I purposely put the heaters horizontal and low enough so that they can't be seen. When I do a 50% w/c they are still several inches under water.


----------



## jfly (Feb 17, 2009)

well i just drain out into the yard, then fill with diy python, straight from the sink. everything goes smoothly like always, i just wanted to see some of your methods , just to make sure i am doing the best possible job.. thanks


----------



## jfly (Feb 17, 2009)

what my concern was, is that if i leave my filters on, as the water cycles through, before my water conditioner has time to work will it kill my good bacteria?? am i just worrying too much?


----------



## Lister (Feb 18, 2009)

You are definitly worrying too much. The water won't hurt your bacteria at all, so don't sweat it. If you really are overly concerned then buy a big 44 gallon brute garbage can and pre-mix your water.
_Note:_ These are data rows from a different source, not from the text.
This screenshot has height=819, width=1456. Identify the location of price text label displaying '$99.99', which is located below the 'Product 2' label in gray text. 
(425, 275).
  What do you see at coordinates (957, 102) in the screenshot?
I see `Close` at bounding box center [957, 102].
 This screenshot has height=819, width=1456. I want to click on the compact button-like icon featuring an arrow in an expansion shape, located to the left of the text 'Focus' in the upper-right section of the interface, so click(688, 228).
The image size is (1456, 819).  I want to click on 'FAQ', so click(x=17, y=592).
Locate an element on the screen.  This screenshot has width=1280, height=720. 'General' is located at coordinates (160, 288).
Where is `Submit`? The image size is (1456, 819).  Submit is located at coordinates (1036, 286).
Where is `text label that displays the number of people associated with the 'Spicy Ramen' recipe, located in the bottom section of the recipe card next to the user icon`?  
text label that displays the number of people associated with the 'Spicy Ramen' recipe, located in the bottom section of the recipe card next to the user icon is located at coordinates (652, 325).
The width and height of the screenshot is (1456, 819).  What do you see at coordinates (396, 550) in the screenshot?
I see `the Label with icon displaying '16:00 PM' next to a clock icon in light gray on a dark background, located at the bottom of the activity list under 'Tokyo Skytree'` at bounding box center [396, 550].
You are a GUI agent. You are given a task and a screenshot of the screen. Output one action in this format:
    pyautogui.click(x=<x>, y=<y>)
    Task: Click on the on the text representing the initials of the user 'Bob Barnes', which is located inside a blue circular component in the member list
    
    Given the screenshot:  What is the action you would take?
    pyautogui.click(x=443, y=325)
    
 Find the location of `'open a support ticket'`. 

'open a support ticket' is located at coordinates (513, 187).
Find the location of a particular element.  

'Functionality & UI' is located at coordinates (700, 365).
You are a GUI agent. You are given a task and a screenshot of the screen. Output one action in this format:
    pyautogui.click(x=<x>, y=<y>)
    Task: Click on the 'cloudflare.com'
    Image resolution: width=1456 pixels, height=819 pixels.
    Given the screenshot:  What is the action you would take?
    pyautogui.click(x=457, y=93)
But I as well as probably most people in the world have been doing freshwater water changes straight in the tank for eons with absolutely no issues. 
Just make sure your temperatures match and you're golden.


----------



## jfly (Feb 17, 2009)

thanks lister.. i was simply worrying about chlorine affecting bacteria before conditioner had time to work.. thanks though.. now at ease


----------



## cevvin (May 2, 2008)

Just add conditioner for the whole gallonage of the tank and not just the amount you are changing, before you you start adding water.


----------



## jfly (Feb 17, 2009)

thanks cevvin.. :thumb:


----------



## palotpot (Mar 16, 2009)

> No, the only thing that gets shut off while I'm doing a water change is the heater, obviously. Everything else is left running.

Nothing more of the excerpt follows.